REQUIREMENT A |
From the listing, extract the lines starting at the one containing "Task: Close the parcel info popup" and ending after the one containing "pos(1071,511)", and repeat them exactly.

TEXT EXTRACT |
╔══
Thursday, September 23, 2004

Burning Man 2004 4: The Man

Once camp was mostly set up, labor dropped to a more or less low rumble. People made dinner, people sat around and talked (remember, many of us had never met, or hadn't seen each other in months--for instance, I hadn't seen Joel, one of the PDX people, since BM 2000), or soldered on LEDs or cracked nitrous canisters. It was a good time, and I sat around and realized how quickly I'd gotten to know these folks. How comfortable we seemed around each other, and how comfortable we'd become living in our structures.

Our friend Annie showed up, a sweet hippie woman who had lived in Denver when I first met her, but was now somewhere in Northern California, which suits her much better, I think. She was head cook for a camp two down from us, which is one of those odd things about Burning Man--if you hang around on the Esplanade long enough, you're bound to see someone you know. Anyway, she kept popping up during the week to offer us food, which was sweet--Sunday afternoon she brought over shortcakes with whipped cream and frozen strawberries. Oh man.

Then the Bee El Emm showed up. They're basically park rangers, entrusted with the job of keeping the playa safe, and also entrusted with the job of keeping us as law abiding citizens. Right. We aren't law abiding citizens in real LIFE, so it's tricky to negotiate at times.

First, yes, let me say that there IS a police presence out there. Washoe and Pershing County sheriffs and the feds, driving around in plainly marked cars. They don't get out of their cars much, unless they're fucking with someone, but you really, really, really have to be behaving badly for the sheriffs to mess with you. In four events, the only interaction I had with a sheriff was to ask him for a jump, which he would have given me if I hadn't had a deep cycle battery. Good guys.
╚══
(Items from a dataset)
╔══
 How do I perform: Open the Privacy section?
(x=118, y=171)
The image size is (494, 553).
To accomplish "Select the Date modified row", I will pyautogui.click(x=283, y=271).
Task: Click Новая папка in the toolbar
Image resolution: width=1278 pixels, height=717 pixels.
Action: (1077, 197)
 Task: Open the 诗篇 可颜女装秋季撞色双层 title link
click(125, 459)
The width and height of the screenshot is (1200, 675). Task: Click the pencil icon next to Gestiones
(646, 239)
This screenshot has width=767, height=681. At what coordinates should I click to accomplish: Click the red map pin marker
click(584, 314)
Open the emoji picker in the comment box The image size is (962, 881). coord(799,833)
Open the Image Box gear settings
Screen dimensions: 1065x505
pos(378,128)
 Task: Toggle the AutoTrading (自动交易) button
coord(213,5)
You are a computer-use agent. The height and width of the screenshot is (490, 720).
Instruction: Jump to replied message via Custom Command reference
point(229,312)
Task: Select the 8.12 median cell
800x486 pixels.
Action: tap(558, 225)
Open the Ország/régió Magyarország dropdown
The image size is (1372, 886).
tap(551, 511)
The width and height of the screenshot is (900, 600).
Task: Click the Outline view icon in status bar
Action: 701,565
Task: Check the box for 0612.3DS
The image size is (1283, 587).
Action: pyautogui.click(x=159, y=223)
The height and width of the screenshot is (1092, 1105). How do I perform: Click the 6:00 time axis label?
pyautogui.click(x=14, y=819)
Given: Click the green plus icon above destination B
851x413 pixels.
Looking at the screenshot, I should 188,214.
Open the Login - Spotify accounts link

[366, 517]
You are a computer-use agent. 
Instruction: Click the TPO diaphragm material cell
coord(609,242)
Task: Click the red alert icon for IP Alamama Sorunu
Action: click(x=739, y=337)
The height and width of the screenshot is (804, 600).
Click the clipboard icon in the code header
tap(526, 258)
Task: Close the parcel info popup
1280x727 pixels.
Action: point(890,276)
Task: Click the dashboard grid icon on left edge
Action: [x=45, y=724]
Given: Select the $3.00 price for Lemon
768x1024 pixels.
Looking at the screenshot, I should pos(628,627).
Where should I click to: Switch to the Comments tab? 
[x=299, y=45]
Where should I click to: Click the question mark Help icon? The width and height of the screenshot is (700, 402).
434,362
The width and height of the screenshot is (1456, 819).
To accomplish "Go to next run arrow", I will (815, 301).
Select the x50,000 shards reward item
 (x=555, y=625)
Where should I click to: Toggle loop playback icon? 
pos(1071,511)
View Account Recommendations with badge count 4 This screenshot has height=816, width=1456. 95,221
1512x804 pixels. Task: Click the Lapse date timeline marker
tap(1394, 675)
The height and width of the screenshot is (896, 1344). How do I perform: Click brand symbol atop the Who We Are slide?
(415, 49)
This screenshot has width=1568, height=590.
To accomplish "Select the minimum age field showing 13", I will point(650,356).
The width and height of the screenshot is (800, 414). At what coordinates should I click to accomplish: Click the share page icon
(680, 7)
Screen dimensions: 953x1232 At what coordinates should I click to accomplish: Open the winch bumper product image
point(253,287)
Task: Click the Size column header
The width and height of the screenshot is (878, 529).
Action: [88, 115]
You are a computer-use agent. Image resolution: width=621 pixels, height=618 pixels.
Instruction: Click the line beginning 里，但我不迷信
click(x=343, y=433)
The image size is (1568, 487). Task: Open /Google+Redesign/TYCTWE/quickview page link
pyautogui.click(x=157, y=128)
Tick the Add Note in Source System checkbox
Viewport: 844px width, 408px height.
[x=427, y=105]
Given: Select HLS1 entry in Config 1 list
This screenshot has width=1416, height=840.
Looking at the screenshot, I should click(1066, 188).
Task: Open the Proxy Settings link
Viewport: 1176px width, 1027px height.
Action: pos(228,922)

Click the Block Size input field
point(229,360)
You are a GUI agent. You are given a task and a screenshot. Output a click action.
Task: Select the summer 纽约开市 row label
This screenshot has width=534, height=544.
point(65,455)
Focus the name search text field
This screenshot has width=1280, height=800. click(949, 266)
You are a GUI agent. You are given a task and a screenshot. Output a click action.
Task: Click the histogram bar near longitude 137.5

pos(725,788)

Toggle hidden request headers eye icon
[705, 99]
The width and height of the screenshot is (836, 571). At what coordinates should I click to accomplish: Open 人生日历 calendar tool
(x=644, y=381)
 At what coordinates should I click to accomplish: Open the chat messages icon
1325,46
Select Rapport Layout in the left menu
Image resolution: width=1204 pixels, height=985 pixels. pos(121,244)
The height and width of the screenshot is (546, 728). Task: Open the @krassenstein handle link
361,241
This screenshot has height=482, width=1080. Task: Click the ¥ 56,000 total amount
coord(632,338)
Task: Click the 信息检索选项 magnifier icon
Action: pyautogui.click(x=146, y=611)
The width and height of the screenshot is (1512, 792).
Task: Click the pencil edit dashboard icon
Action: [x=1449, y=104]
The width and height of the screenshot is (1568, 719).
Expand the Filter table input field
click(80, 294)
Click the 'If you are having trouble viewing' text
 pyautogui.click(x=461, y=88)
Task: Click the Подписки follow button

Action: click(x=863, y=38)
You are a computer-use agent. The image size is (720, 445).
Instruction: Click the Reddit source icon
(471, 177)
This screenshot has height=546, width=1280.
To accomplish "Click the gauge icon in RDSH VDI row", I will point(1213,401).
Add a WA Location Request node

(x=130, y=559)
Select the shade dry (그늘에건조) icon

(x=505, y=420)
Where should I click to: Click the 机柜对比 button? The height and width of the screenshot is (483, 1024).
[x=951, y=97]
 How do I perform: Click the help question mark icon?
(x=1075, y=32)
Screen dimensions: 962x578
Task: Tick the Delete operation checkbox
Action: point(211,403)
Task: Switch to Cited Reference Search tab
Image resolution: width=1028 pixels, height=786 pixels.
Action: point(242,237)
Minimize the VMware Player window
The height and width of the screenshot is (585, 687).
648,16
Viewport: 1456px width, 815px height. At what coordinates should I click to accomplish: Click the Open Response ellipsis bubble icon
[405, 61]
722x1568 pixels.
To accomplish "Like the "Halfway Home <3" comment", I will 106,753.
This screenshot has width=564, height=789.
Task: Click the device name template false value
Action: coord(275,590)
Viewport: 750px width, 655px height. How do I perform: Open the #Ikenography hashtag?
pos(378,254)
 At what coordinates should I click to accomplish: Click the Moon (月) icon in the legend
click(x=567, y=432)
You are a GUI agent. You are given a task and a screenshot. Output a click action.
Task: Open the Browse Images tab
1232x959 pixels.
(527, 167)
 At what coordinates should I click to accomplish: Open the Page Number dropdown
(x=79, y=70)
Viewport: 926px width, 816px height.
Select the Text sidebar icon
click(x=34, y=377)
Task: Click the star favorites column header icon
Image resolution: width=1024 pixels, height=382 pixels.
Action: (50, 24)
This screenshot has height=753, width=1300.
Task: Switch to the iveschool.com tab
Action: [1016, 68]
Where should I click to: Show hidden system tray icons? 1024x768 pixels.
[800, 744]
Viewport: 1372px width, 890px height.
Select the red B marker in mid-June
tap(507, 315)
╚══
REQUIREMENT B |
Copy the Burning Man blog post word for word.

RESULT A |
Task: Close the parcel info popup
1280x727 pixels.
Action: point(890,276)
Task: Click the dashboard grid icon on left edge
Action: [x=45, y=724]
Given: Select the $3.00 price for Lemon
768x1024 pixels.
Looking at the screenshot, I should pos(628,627).
Where should I click to: Switch to the Comments tab? 
[x=299, y=45]
Where should I click to: Click the question mark Help icon? The width and height of the screenshot is (700, 402).
434,362
The width and height of the screenshot is (1456, 819).
To accomplish "Go to next run arrow", I will (815, 301).
Select the x50,000 shards reward item
 (x=555, y=625)
Where should I click to: Toggle loop playback icon? 
pos(1071,511)

RESULT B |
Thursday, September 23, 2004

Burning Man 2004 4: The Man

Once camp was mostly set up, labor dropped to a more or less low rumble. People made dinner, people sat around and talked (remember, many of us had never met, or hadn't seen each other in months--for instance, I hadn't seen Joel, one of the PDX people, since BM 2000), or soldered on LEDs or cracked nitrous canisters. It was a good time, and I sat around and realized how quickly I'd gotten to know these folks. How comfortable we seemed around each other, and how comfortable we'd become living in our structures.

Our friend Annie showed up, a sweet hippie woman who had lived in Denver when I first met her, but was now somewhere in Northern California, which suits her much better, I think. She was head cook for a camp two down from us, which is one of those odd things about Burning Man--if you hang around on the Esplanade long enough, you're bound to see someone you know. Anyway, she kept popping up during the week to offer us food, which was sweet--Sunday afternoon she brought over shortcakes with whipped cream and frozen strawberries. Oh man.

Then the Bee El Emm showed up. They're basically park rangers, entrusted with the job of keeping the playa safe, and also entrusted with the job of keeping us as law abiding citizens. Right. We aren't law abiding citizens in real LIFE, so it's tricky to negotiate at times.

First, yes, let me say that there IS a police presence out there. Washoe and Pershing County sheriffs and the feds, driving around in plainly marked cars. They don't get out of their cars much, unless they're fucking with someone, but you really, really, really have to be behaving badly for the sheriffs to mess with you. In four events, the only interaction I had with a sheriff was to ask him for a jump, which he would have given me if I hadn't had a deep cycle battery. Good guys.